According to the report, the IFC has increased its annual investments six-fold between 1991 and 2006, financing almost $50 billion in total. Projects are first self-evaluated by the relevant IFC department, and the ratings are then verified by the IEG. The four indicators to assess development outcome are:
- project business performance: measures the project’s long-term impact on the client’s profitability;
- economic sustainability: evaluates the project’s benefits and costs for the local community);
- environmental and social effects: measures the client’s commitment to environmental management, not actual impact – despite this, 33 per cent of projects still had a negative rating; and
- private sector development: assesses the extent to which the project has developed into a “corporate role model”, creating an “enabling business environment”.
However, it is unclear from IFC documentation how the final assessment is arrived at: “the development outcome rating is a bottom-line assessment of the project’s results on-the-ground, and not an ‘average’ of these four indicators”. The guide on preparing the reports warns staff that “for any rating of ‘mostly successful’ or better, IFC should be able to explain convincingly (without embarrassment) to a public audience why it rates this project a ‘success'”.
The evaluation says that measured by lending volume, only 49 per cent of all projects in Africa, and 50 per cent in Asia were able to generate successful development ratings, compared with 68 per cent in Europe and Central Asia.
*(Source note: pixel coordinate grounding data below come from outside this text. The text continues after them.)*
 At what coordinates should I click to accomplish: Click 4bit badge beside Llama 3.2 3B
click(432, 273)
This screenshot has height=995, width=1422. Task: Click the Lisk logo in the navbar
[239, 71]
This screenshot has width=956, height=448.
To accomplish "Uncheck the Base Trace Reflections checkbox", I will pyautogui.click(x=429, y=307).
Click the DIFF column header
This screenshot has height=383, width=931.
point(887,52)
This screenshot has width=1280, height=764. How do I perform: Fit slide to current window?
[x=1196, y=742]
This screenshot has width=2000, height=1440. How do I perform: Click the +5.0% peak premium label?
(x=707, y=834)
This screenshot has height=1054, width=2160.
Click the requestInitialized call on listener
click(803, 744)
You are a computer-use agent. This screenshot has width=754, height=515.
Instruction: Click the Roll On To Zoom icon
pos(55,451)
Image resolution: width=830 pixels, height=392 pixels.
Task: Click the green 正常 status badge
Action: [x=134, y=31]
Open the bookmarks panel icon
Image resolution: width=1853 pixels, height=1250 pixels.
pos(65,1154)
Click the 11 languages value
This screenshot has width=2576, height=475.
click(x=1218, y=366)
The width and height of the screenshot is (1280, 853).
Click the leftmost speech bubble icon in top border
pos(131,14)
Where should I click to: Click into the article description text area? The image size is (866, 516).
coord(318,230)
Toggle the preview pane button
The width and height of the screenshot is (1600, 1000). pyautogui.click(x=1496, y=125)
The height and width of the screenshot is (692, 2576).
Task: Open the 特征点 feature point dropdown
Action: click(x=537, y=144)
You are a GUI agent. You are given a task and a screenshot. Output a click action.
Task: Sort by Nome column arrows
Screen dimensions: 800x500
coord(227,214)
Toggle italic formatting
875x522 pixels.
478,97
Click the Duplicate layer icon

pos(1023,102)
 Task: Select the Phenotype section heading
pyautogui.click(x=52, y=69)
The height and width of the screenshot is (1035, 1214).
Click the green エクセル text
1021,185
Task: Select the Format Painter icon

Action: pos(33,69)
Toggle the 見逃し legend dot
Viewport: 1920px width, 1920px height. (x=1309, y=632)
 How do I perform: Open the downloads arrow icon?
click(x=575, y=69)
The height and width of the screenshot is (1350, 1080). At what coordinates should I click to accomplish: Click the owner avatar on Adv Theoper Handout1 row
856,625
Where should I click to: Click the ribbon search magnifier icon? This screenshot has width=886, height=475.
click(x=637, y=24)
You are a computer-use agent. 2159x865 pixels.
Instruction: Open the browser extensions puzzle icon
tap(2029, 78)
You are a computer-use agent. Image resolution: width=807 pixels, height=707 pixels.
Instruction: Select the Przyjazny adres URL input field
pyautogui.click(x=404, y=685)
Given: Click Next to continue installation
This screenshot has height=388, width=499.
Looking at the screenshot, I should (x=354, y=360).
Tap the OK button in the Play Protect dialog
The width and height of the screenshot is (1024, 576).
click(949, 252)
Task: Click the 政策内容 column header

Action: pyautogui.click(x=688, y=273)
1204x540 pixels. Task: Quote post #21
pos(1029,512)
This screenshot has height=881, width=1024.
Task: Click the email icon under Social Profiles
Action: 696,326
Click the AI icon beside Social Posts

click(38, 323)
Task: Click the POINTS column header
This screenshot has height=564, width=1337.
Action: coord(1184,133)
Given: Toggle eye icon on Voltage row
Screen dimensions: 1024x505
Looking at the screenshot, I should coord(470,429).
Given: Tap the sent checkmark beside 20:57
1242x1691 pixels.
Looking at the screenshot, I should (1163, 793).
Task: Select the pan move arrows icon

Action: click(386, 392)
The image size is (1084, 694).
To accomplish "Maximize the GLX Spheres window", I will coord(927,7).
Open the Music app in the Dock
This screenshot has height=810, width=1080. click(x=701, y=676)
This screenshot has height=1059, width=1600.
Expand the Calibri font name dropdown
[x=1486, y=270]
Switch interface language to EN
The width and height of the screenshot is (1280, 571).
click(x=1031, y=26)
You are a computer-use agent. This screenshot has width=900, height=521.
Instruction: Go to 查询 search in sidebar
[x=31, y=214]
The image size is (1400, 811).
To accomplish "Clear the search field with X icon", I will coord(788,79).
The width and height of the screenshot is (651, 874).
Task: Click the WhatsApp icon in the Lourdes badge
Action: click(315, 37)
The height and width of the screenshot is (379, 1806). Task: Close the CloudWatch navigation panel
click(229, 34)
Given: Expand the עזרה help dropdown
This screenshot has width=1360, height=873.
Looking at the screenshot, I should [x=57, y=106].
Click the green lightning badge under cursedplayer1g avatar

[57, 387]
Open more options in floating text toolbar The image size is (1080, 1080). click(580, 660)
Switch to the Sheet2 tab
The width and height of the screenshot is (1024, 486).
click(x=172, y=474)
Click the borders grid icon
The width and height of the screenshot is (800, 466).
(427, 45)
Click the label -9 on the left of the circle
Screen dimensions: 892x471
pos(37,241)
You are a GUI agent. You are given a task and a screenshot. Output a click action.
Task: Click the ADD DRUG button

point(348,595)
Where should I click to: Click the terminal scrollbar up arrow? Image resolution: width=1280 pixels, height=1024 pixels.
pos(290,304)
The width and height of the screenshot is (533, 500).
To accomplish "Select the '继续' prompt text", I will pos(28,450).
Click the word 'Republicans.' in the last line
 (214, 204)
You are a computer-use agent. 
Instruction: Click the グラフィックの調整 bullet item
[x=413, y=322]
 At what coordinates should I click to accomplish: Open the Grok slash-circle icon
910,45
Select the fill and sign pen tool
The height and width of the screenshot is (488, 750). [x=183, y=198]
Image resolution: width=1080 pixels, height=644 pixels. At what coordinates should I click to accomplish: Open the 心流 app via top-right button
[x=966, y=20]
Overall, 65 per cent of projects were found to have high development ratings. These findings are skewed by the fact that large projects were found to be more profitable than small ones.
The trend is towards funding large projects, and dealing with small and medium enterprises increasingly through financial intermediaries (FIs). Over a third of the IFC’s portfolio is already invested in FIs. The IFC is behind in helping intermediaries develop the capacity to carry out adequate internal environmental and social monitoring. In Africa, for instance, only 40 per cent of FI projects had a high development rating.
The report recommends an increased focus on middle-income countries. However, over 50 per cent of the IFC’s portfolio is already concentrated in just ten countries, of which all but two, India and Nigeria, are classified as middle-income. This contradicts the IFC’s commitments to work increasingly in ‘frontier countries’.
Surprisingly extractive and infrastructure industries had the highest development rating, close to 80 per cent. Sectors which had weak results include health and education. Investment in these sectors has increased since 2000 with the IFC’s commitment to increase its presence in so-called ‘frontier sectors’.
Recommendations for the future include closer alignment with the Bank’s public sector arms and the development of country-specific private sector growth indicators. The authors also call for a greater focus on rural poverty, and suggest that the IFC acknowledge the importance of income distribution in line with its mission statement.
In their response to the report, IFC management acknowledges the need to “enhance its development effectiveness”. Strategies for doing this include developing specific country-oriented approaches, as well as grouping together regions with common needs for a more coordinated strategy. In addition, IFC “may consider flagging opportunities to work on the nexus of rural poverty and sustainable natural resources”. Environmental sustainability is to be dealt with by ensuring implementation of the existing performance standards. IFC also agrees with the recommendation that it work more closely with the World Bank, leveraging its ‘strengths’ in order to make more effective ‘systemic’ interventions.